TUGAS YANG DIKERJAKAN:
**A)** Menurut teks bacaan tentang polusi udara di Jakarta, berapa persen emisi yang disumbangkan oleh sektor transportasi?
**B)** Kutiplah bagian teks bacaan tentang polusi udara di Jakarta mulai dari "Masih dari sumber" sampai dengan "dan tempat kerja.".

TEKS BACAAN:
______

Darmawan menegaskan Ikatan Dokter Anak Indonesia (IDAI) sejauh ini belum melakukan penelitian lebih lanjut terkait dugaan peningkatan kasus ISPA pada anak yang disebabkan oleh polusi udara.
“Belum ada data, IDAI akan melakukan survei kepada anggota IDAI apakah kasus batuk pilek meningkat,” kataDarmawan menambahkan.
Asap Kendaraan Penyumbang Terbesar
Dirjen Pengendalian Pencemaran dan Kerusakan Lingkungan (PPKL) Sigit Reliantoro merinci sektor-sektor yang menyumbang polusi di Jakarta. Menurut kajian yang dilakukan oleh pihaknya, transportasi menyumbang emisi sekitar 44 persen, industri 31 persen, industri energi manufaktur 10 persen, perumahan 14 persen dan komersal 1 persen.
Beralih dari kendaraan konvensional berbahan bakar minyak ke kendaraan listrik disebut menjadi hal yang esensial bagi penduduk di Jakarta. Masyarakat juga diharapkan mau beralih dari kendaraan pribadi ke transportasi umum.
Asap kendaraan merupakan salah satu penyumbang polusi terbesar memang tak terbantahkan lagi. Namun, kebanyakan orang agaknya tidak menyadari bahwa polusi juga bisa berasal dari pencemaran lingkungan dan rumah tangga.
WHO menyebut sekitar 2,4 miliar orang di seluruh dunia atau sekitar sepertiga dari populasi global, memasak menggunakan api terbuka atau kompor yang tidak efisien berbahan bakar minyak tanah, kayu, kotoran hewan, limbah tanaman dan batu bara yang menghasilkan polusi udara rumah tangga yang berbahaya.
Masih dari sumber yang sama, polusi udara rumah tangga bertanggung sekitar 3,2 miliar kematian per tahun pada 2020, termasuk lebih dari 237 ribu anak di bawah usia lima tahun. Kombinasi pencemaran lingkungan dan polusi udara rumah tangga menyebabkan 6,7 juta orang meninggal dunia lebih awal.
“Mengendalikan polusi tugas siapa? Ya tugas kita semua, dimulai dari rumah tangga, di klinik, pemerintah, dan masyarakat global. Di desa-desa masih banyak yang menggunakan kayu sebagai bahan bakar, padahal itu berbahaya,” tegas Darmawan lagi.
Sementara itu, Pelaksa Tugas (Plt) Kepala Dinkes DKI Jakarta Ani Ruspitawati menegaskan pihaknya terus menerapkan langkah preventif promotif untuk mengendalikan penyakit ISPA. Ani menjelaskan Dinkes Jakarta akan terus mengedukasi perilaku hidup bersih dan sehat (PHBS) kepada masyarakat. Baik di sekolah, lingkungan, dan tempat kerja.
“PHBS yang dimaksud seperti tidak merokok, melakukan aktivitas fisik, makan-makanan sehat dan bergizi untuk meningkatkan kekebalan tubuh sehingga tidak mudah sakit,” Ani menjelaskan.

______

MATERI YANG DISEDIAKAN:
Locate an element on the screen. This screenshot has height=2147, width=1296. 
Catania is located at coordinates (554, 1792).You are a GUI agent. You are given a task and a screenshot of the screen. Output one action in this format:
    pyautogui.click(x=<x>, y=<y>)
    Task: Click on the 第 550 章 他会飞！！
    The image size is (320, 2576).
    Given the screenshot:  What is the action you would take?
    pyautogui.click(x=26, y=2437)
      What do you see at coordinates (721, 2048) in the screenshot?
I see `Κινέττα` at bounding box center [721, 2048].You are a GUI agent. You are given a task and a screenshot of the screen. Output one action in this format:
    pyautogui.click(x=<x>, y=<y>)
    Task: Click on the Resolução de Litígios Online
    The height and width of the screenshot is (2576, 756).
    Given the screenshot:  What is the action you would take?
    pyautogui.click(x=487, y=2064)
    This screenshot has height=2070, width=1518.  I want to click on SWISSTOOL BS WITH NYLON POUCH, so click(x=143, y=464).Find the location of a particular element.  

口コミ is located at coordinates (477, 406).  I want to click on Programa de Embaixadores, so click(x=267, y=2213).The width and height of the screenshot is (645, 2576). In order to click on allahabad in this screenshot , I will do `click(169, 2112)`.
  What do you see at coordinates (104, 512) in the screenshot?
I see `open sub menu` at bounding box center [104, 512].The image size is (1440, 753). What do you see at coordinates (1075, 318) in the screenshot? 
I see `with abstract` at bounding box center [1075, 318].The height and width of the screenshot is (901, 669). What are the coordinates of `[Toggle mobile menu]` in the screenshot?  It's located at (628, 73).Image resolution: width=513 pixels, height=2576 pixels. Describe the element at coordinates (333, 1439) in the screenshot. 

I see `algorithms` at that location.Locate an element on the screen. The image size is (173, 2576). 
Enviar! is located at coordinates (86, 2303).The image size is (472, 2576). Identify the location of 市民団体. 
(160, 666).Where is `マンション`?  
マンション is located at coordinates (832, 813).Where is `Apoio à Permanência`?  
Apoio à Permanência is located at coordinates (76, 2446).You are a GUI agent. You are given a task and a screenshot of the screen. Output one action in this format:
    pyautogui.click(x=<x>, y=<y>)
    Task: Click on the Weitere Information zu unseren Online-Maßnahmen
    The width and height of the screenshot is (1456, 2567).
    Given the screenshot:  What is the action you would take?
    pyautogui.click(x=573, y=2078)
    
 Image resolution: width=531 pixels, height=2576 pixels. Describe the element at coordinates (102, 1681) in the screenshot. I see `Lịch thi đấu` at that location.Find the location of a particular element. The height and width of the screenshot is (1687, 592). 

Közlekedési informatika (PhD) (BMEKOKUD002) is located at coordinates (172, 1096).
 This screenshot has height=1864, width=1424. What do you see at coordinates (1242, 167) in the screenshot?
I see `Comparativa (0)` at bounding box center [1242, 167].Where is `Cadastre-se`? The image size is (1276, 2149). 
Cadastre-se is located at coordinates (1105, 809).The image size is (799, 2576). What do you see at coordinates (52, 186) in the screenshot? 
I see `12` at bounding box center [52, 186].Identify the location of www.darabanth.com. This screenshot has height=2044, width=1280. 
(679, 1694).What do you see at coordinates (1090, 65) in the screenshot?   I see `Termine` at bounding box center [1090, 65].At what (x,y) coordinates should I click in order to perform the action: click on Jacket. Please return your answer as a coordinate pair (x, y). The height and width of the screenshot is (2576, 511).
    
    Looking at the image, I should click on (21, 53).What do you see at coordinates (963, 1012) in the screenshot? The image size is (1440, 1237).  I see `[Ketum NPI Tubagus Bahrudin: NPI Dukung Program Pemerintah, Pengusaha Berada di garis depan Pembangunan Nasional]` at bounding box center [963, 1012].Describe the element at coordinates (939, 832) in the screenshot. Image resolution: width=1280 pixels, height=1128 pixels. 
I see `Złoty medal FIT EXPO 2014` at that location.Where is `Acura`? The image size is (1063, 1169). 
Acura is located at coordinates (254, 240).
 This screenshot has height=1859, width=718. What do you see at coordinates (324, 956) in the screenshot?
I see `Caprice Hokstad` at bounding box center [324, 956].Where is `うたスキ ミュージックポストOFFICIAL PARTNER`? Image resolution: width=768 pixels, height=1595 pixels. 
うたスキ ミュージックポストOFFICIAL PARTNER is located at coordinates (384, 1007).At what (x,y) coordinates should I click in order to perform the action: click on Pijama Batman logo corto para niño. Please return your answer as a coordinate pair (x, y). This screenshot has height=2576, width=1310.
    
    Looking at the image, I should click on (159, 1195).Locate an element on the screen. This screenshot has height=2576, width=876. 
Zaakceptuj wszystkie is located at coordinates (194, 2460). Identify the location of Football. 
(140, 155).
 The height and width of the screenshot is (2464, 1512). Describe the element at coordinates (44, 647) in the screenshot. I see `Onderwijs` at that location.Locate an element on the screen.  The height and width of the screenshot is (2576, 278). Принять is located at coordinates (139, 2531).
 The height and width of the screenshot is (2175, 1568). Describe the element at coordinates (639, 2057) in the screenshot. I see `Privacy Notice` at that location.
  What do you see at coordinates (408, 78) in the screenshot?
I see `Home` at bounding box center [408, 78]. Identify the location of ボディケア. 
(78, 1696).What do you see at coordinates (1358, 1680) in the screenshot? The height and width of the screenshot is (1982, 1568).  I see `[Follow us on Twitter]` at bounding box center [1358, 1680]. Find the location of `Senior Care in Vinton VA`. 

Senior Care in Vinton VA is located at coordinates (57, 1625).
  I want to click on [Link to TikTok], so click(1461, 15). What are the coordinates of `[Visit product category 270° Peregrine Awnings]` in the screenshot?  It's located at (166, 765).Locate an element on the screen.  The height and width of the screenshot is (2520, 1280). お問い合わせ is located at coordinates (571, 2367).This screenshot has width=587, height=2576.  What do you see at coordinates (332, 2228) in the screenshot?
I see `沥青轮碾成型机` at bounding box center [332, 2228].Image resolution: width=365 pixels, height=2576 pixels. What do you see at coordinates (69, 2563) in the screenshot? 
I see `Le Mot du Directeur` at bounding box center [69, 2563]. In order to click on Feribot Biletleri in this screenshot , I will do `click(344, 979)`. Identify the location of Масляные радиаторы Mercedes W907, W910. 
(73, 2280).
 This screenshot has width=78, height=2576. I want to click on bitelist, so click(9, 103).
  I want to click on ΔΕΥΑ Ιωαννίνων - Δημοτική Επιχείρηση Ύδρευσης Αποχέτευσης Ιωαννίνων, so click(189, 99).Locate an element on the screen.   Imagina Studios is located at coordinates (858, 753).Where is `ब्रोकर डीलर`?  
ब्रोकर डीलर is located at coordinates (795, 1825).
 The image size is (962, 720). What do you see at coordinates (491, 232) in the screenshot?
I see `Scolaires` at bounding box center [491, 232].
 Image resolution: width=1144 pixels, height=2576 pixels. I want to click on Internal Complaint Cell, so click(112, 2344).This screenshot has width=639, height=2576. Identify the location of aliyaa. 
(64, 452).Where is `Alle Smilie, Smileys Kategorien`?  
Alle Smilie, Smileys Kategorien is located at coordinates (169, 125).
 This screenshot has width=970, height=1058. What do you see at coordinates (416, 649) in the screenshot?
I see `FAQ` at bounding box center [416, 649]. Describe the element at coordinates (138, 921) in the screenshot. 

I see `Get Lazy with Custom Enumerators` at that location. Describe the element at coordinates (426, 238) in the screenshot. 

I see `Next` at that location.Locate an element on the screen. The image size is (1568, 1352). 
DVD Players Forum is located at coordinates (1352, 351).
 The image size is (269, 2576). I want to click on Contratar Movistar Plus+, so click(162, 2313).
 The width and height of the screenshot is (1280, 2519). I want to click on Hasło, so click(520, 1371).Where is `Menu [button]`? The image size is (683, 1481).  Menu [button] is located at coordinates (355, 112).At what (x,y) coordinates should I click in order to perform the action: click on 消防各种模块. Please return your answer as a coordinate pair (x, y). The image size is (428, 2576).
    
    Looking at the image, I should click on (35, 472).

______

JAWABAN TIAP TUGAS:
**A)** Sekitar 44 persen.

**B)**
Masih dari sumber yang sama, polusi udara rumah tangga bertanggung sekitar 3,2 miliar kematian per tahun pada 2020, termasuk lebih dari 237 ribu anak di bawah usia lima tahun. Kombinasi pencemaran lingkungan dan polusi udara rumah tangga menyebabkan 6,7 juta orang meninggal dunia lebih awal.
“Mengendalikan polusi tugas siapa? Ya tugas kita semua, dimulai dari rumah tangga, di klinik, pemerintah, dan masyarakat global. Di desa-desa masih banyak yang menggunakan kayu sebagai bahan bakar, padahal itu berbahaya,” tegas Darmawan lagi.
Sementara itu, Pelaksa Tugas (Plt) Kepala Dinkes DKI Jakarta Ani Ruspitawati menegaskan pihaknya terus menerapkan langkah preventif promotif untuk mengendalikan penyakit ISPA. Ani menjelaskan Dinkes Jakarta akan terus mengedukasi perilaku hidup bersih dan sehat (PHBS) kepada masyarakat. Baik di sekolah, lingkungan, dan tempat kerja.